## ACTIVITY
Transcribe the listing exactly, skipping every picture.

====

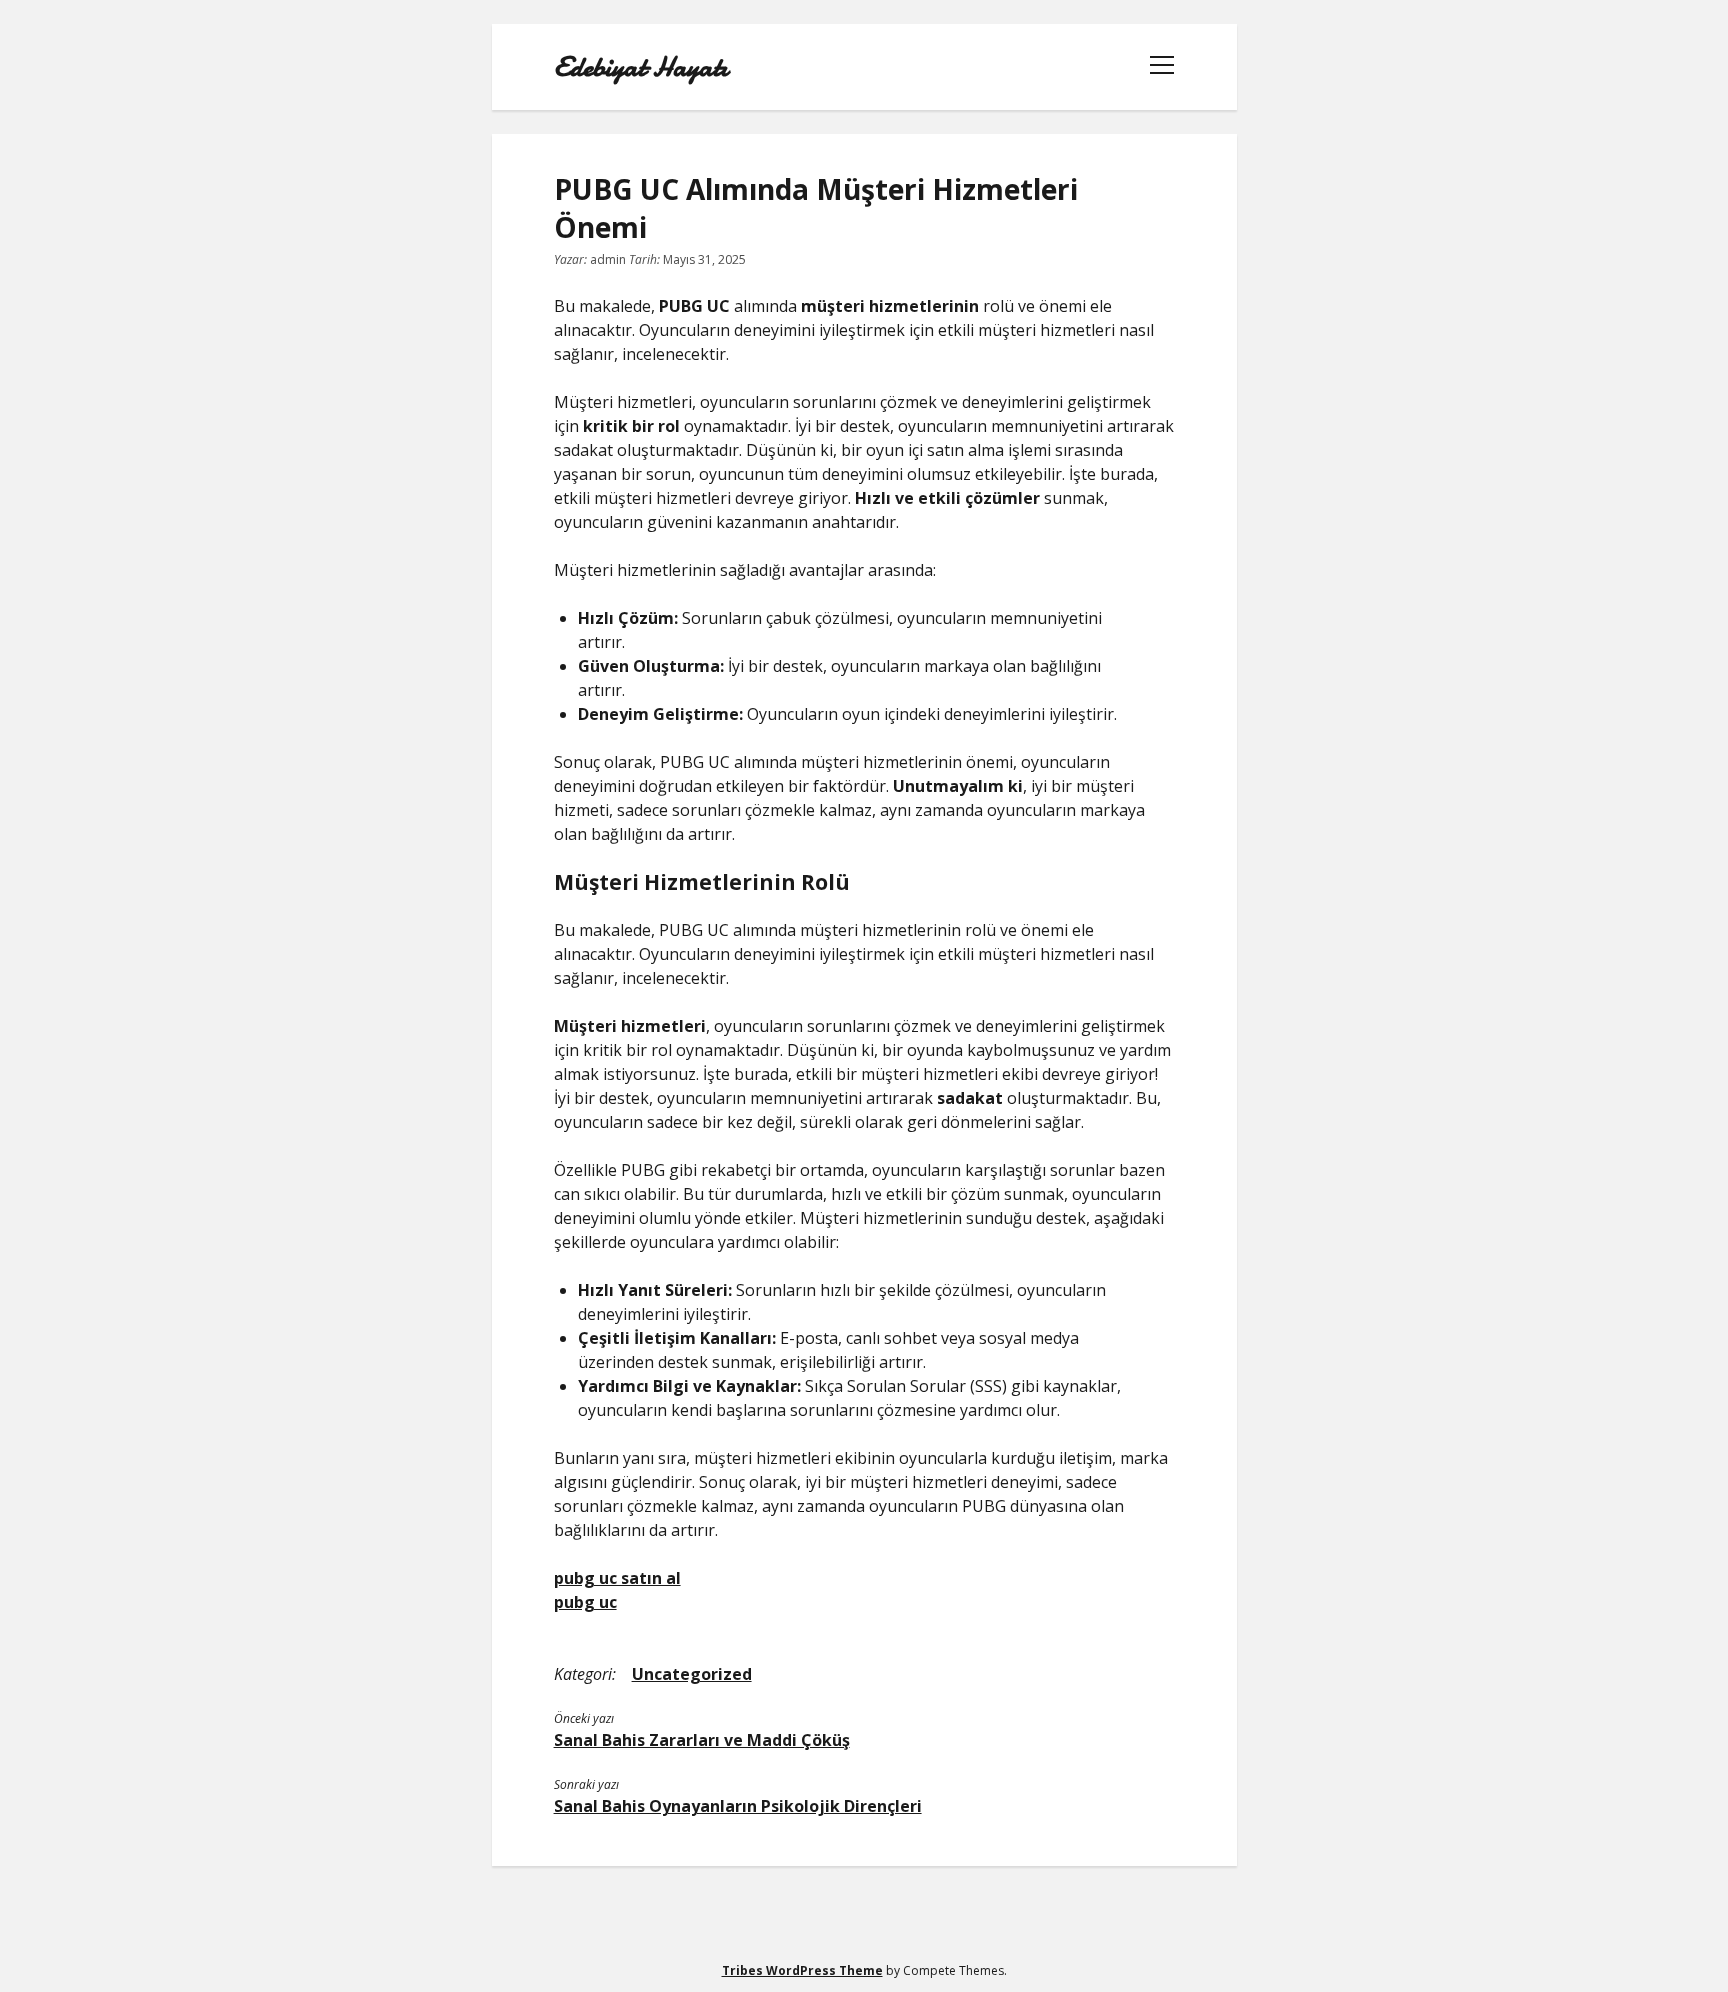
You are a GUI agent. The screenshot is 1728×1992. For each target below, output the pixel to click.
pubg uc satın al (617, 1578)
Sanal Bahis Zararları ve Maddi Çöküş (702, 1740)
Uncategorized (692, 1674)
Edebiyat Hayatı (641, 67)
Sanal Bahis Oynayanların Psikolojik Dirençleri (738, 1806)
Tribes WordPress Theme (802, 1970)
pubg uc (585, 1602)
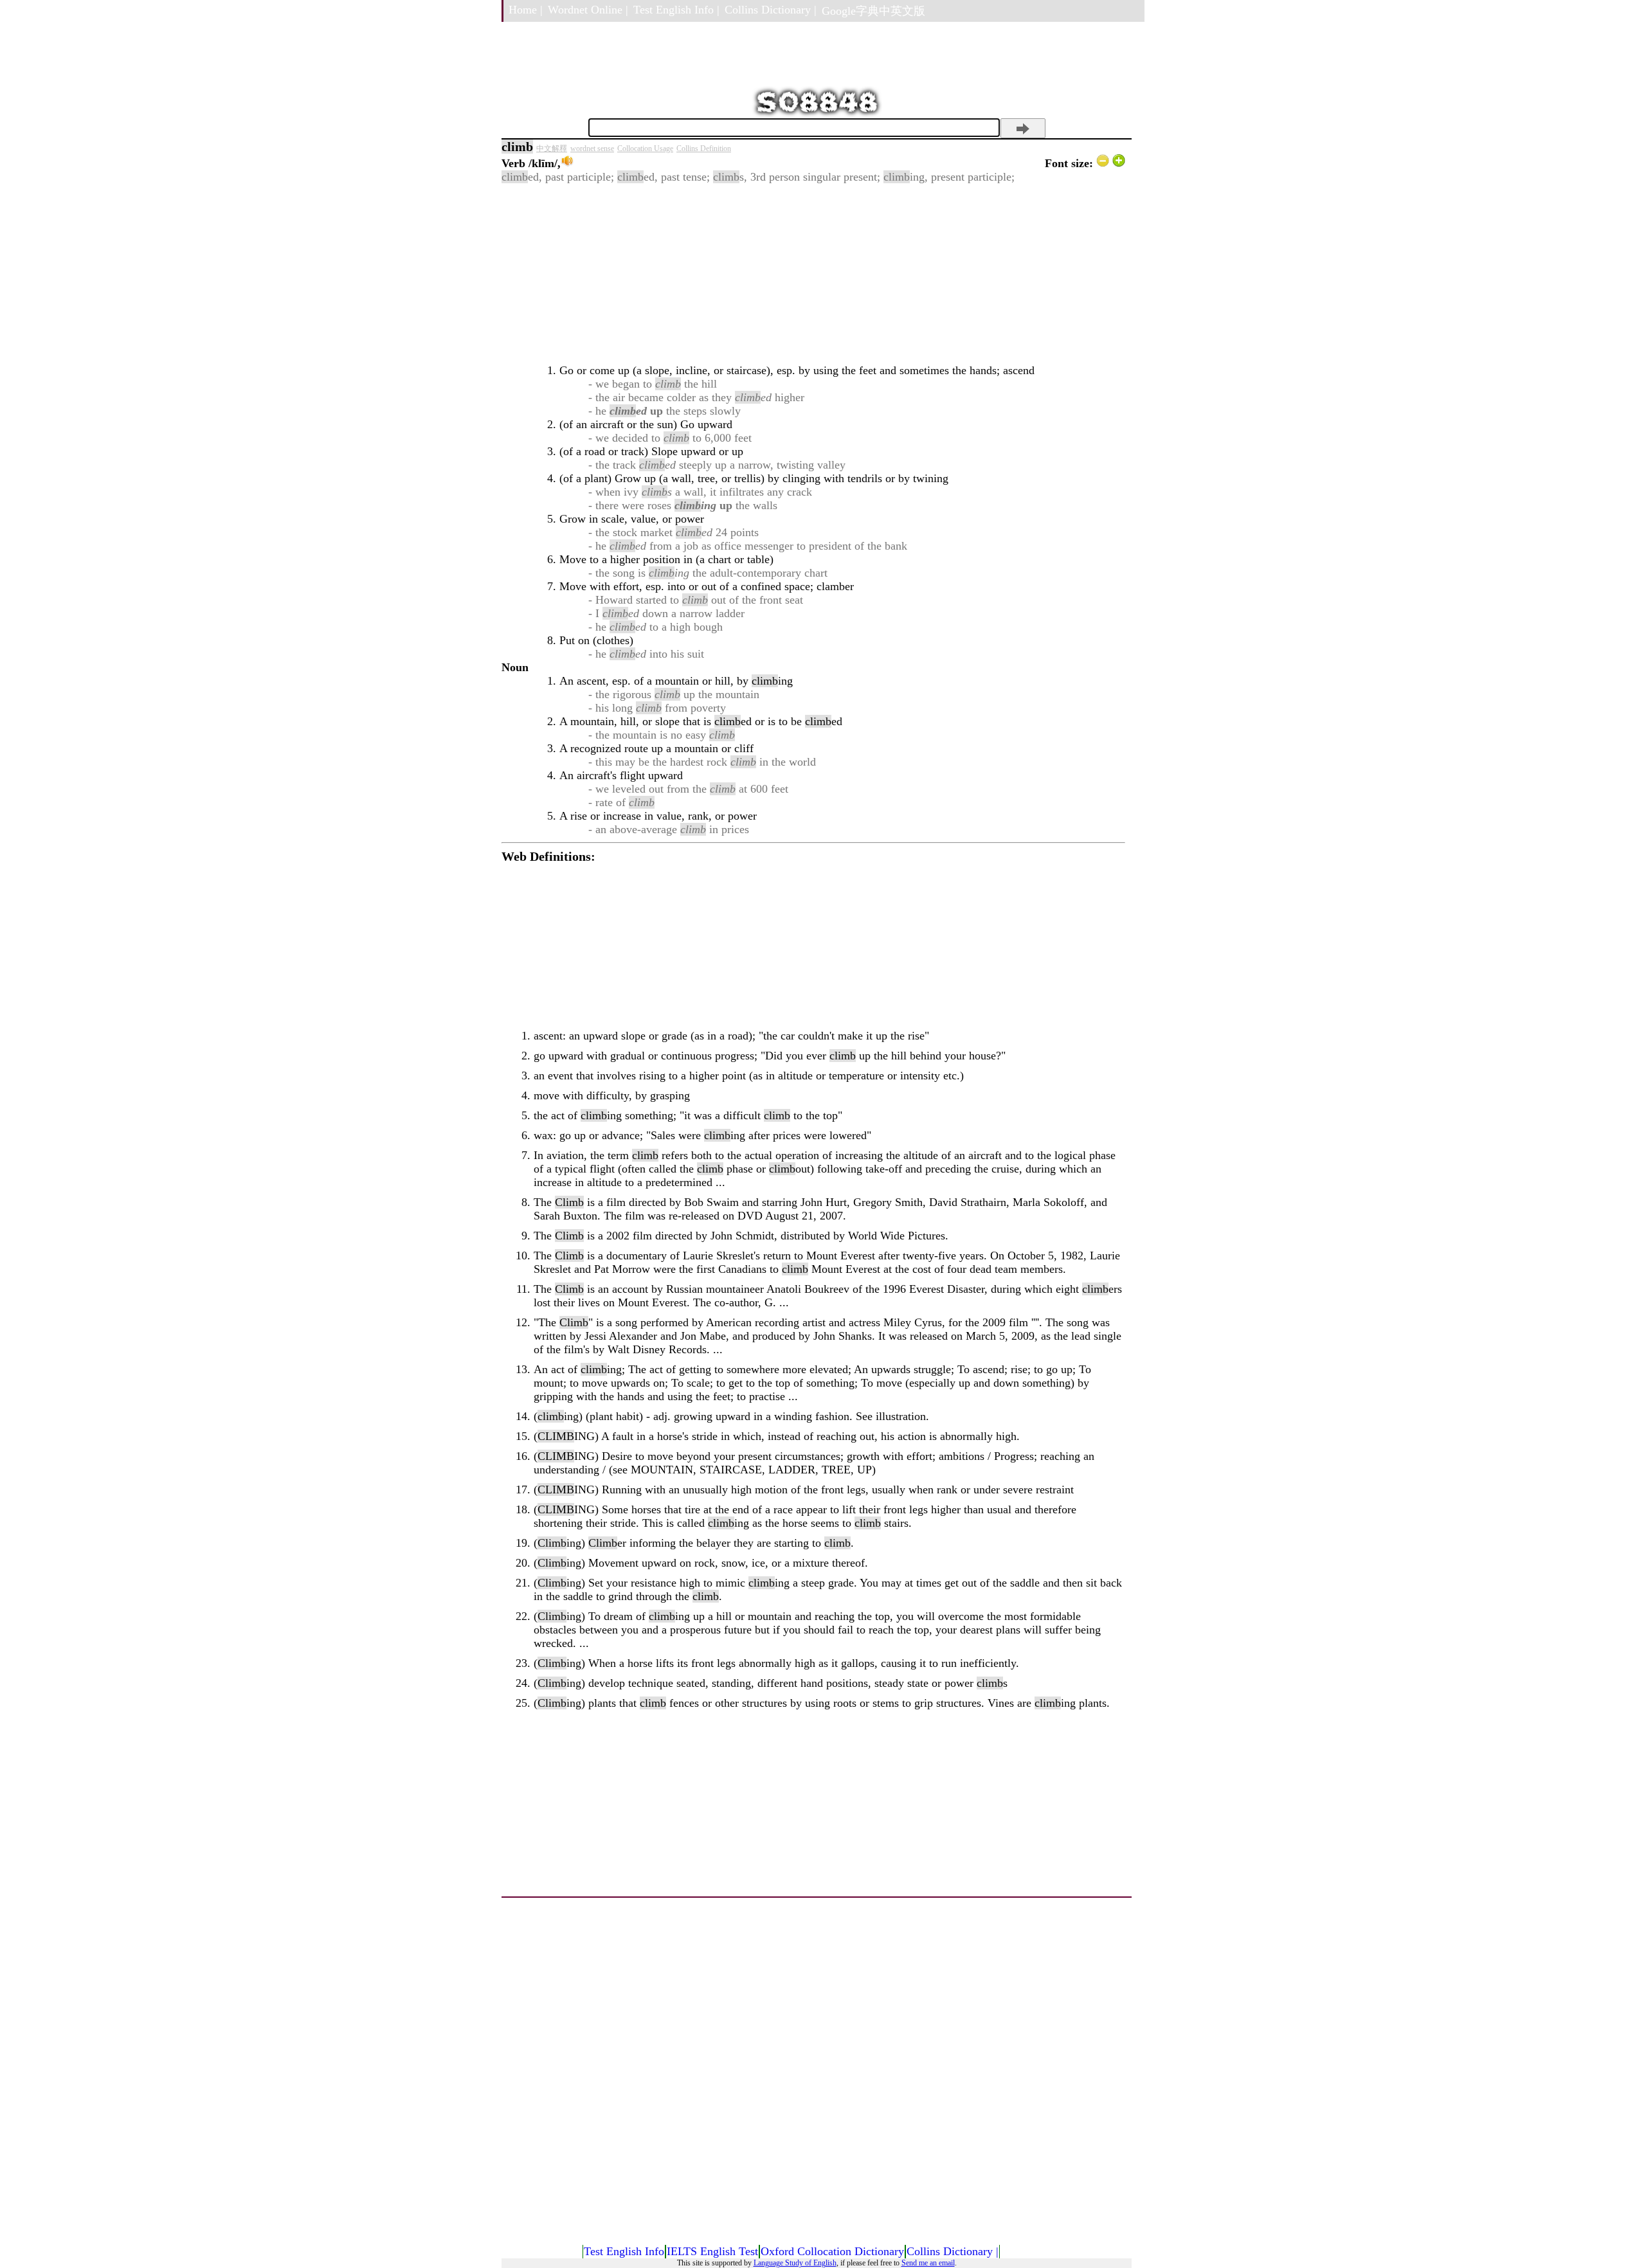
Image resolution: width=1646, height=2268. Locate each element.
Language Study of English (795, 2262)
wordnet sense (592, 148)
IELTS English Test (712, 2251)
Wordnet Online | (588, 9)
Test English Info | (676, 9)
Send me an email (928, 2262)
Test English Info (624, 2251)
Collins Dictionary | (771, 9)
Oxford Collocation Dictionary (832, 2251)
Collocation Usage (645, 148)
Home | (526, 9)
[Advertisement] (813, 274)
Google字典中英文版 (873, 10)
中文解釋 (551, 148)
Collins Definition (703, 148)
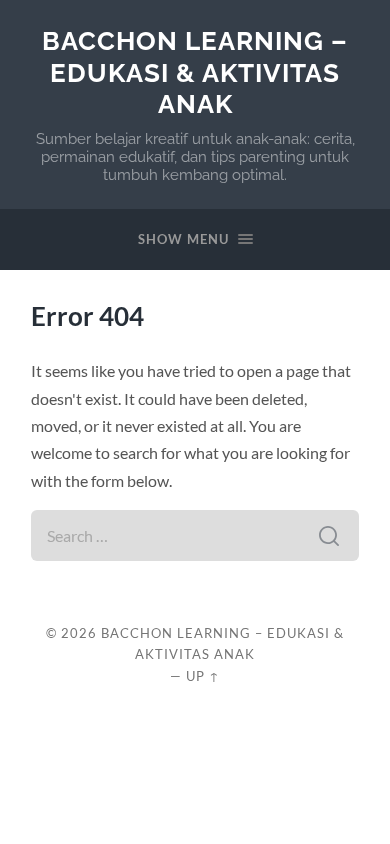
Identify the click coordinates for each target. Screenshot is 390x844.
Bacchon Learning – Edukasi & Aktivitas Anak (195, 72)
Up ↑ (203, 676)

====

## REPLY TO THE TASK
You are a GUI agent. The screenshot is 1728×1992. For each target below, output the pixel to click.
pubg uc satın al (617, 1578)
Sanal Bahis Zararları ve Maddi Çöküş (702, 1740)
Uncategorized (692, 1674)
Edebiyat Hayatı (641, 67)
Sanal Bahis Oynayanların Psikolojik Dirençleri (738, 1806)
Tribes WordPress Theme (802, 1970)
pubg uc (585, 1602)
Image resolution: width=1646, height=2268. Locate each element.
Language Study of English (795, 2262)
wordnet sense (592, 148)
IELTS English Test (712, 2251)
Wordnet Online | (588, 9)
Test English Info | (676, 9)
Send me an email (928, 2262)
Test English Info (624, 2251)
Collins Dictionary | (771, 9)
Oxford Collocation Dictionary (832, 2251)
Collocation Usage (645, 148)
Home | (526, 9)
[Advertisement] (813, 274)
Google字典中英文版 (873, 10)
中文解釋 (551, 148)
Collins Definition (703, 148)
Identify the click coordinates for each target. Screenshot is 390x844.
Bacchon Learning – Edukasi & Aktivitas Anak (195, 72)
Up ↑ (203, 676)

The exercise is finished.